Mr. Abady is currently co-lead counsel representing the City of Hoboken in ground-breaking climate change litigation attempting to hold members of the fossil fuel industry accountable for infrastructure damage and environmental harm. In the area of civil rights, Mr. Abady was on the team of lawyers who helped free Meek Mill, the Roc Nation recording artist wrongfully imprisoned in Philadelphia; he represented the family and Estate in the tragic Cleveland police shooting case involving 12-year-old Tamir Rice; he is one of the lead lawyers in two major class actions resulting in historic reform in the New York City jail system at Rikers Island; and he litigated significant voting rights cases in both the Bush-Gore and Obama-McCain Presidential elections. In the 2020 Presidential election, Mr. Abady was co-lead counsel in voter suppression and voter protection cases in three states.

In the United States Supreme Court, Mr. Abady successfully litigated and argued Gasperini v. The Center for Humanities, a seminal case in Seventh Amendment jurisprudence now featured in law school case books and taught throughout the country.

In 2019, City & State named Mr. Abady one of the 50 most influential lawyers in New York. Since 2008, he has been named as a Super Lawyer, in The Best Lawyers in America, and Lawdragons as one of New York’s top attorneys in the area of civil rights law. See www.bestlawyers.com and Lawdragons.com. He has appeared on 60 Minutes, CNN, MSNBC, National Public Radio (NPR) and a number of other national and international media outlets. Mr. Abady has also been a guest lecturer at the New York University School of Law and the Columbia University School of Law.

Mr. Abady also has extensive experience litigating commercial and corporate disputes in New York and throughout the country.

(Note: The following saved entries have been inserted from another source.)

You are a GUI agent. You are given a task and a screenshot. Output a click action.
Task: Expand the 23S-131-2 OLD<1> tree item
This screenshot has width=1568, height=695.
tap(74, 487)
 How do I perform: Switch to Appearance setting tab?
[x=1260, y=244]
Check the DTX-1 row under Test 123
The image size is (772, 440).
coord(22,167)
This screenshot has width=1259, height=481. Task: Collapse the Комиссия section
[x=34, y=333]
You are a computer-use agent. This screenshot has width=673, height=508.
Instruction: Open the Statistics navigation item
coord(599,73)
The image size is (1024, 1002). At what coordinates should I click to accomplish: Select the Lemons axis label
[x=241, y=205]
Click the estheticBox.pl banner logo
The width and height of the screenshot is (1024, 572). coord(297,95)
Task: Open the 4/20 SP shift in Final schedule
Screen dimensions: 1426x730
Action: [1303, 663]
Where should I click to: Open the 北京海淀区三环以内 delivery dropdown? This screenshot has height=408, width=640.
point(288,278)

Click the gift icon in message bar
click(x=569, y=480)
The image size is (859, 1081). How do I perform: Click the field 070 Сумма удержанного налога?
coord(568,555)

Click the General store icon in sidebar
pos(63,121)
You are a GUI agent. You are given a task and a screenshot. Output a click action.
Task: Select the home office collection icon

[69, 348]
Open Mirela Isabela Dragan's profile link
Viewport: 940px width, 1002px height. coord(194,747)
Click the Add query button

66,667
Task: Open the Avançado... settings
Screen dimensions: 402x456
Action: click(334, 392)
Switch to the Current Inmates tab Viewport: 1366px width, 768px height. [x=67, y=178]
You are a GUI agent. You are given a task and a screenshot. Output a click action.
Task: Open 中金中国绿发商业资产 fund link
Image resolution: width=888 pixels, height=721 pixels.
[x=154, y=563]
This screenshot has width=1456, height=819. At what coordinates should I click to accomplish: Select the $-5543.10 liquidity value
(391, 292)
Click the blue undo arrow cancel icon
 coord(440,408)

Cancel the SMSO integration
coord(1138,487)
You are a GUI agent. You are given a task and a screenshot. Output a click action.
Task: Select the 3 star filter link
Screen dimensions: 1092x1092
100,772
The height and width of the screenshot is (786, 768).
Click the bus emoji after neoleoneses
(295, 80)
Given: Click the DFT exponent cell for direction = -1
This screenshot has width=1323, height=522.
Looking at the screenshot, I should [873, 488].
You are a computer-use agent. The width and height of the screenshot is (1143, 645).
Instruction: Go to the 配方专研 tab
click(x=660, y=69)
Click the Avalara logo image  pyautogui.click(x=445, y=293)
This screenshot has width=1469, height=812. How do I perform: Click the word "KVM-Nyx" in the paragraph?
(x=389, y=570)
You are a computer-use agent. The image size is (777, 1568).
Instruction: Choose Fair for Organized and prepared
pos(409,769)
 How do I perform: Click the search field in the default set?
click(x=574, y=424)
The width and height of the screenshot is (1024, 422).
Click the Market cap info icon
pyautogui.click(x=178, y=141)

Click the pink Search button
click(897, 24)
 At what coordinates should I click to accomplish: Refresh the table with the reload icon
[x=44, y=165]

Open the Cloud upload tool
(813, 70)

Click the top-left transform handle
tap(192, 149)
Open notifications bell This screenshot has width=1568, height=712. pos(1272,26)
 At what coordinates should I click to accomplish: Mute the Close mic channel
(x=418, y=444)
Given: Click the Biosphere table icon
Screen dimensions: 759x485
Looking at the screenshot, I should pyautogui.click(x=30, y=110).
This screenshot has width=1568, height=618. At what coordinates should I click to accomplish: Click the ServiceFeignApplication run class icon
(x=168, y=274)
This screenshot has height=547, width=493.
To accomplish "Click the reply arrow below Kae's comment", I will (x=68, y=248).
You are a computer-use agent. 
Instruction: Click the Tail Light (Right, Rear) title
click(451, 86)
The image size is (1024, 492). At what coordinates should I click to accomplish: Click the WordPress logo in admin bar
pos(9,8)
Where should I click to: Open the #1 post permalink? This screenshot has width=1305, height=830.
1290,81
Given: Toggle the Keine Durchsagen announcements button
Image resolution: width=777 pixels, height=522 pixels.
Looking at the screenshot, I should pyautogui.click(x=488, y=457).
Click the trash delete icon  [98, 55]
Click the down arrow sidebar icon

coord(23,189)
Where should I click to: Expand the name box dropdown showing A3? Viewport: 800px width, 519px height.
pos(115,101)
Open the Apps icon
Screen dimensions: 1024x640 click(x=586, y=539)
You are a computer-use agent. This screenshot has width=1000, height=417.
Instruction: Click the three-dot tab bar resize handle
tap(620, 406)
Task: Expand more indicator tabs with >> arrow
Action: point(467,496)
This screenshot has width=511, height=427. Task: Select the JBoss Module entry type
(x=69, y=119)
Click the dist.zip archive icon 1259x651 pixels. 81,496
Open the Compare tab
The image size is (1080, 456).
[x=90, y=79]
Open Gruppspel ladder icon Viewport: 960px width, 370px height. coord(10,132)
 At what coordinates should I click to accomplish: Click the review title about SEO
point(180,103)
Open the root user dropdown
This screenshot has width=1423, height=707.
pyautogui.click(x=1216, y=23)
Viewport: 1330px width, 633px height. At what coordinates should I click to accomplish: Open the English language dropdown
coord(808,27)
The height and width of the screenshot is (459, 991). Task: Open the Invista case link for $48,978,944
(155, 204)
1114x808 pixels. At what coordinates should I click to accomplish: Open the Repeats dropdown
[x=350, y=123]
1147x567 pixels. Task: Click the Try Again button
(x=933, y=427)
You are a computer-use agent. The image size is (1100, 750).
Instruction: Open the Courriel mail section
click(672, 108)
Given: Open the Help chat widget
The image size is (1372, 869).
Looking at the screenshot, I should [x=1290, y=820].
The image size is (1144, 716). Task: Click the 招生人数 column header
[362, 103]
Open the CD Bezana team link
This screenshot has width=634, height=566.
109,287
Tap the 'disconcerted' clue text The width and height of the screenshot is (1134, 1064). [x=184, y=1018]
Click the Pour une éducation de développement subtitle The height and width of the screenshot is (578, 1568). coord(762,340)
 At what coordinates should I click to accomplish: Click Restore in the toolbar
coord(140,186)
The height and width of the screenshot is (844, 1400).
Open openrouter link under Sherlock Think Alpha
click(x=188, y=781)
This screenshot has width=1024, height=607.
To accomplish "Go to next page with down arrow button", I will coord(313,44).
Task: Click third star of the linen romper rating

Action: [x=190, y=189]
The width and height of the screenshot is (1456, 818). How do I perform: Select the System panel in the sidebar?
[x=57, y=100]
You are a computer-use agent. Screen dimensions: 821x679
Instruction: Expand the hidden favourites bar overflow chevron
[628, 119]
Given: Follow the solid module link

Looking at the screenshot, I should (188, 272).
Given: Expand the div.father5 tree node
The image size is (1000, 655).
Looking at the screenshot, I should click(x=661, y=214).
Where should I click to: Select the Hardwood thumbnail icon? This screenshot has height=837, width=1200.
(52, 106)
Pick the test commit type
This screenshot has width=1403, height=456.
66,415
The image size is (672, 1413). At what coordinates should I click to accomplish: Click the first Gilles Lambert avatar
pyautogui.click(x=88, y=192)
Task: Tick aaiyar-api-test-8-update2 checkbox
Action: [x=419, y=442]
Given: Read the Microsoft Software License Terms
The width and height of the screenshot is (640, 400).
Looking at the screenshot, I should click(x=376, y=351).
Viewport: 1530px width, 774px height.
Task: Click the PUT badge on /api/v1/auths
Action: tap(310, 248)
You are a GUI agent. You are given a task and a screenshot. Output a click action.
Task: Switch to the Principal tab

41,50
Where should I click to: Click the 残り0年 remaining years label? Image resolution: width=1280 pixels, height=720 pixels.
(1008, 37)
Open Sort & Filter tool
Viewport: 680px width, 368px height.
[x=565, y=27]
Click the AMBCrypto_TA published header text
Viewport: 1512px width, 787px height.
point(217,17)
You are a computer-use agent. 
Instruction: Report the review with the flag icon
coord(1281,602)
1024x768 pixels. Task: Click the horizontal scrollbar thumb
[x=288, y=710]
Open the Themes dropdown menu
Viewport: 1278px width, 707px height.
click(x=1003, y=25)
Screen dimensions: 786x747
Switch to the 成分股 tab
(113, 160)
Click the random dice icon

Mr. Abady has helped recover in excess of $100 million in individual jury verdicts and settlements. Some of the individuals and clients he has represented over the years include Harry Belafonte, Carl Bernstein, internationally acclaimed artist Donald Sultan, former world heavyweight boxing champion Tim Witherspoon, Pulitzer Prize-nominated photojournalist Arthur Grace, author and activist Philip Agee, recording star Ronnie Spector, former Chief Investment Officer at Citigroup Marc P. Weill, Martha Stewart Living Omnimedia, Penguin Putnam, Urban Box Office Network, and numerous high-level executives in contract negotiations and employment disputes.

Mr. Abady began his legal career as a trial lawyer, and was then a supervising attorney with the Neighborhood Defender Service of Harlem, a national demonstration project in New York City that provides criminal defense services to indigent residents of the Harlem community. Prior to entering law school, Mr. Abady lived in Latin America and worked in international human rights. In 1987, he presented testimony to the Human Rights Commission of the United Nations in Geneva, Switzerland concerning the war in Nicaragua.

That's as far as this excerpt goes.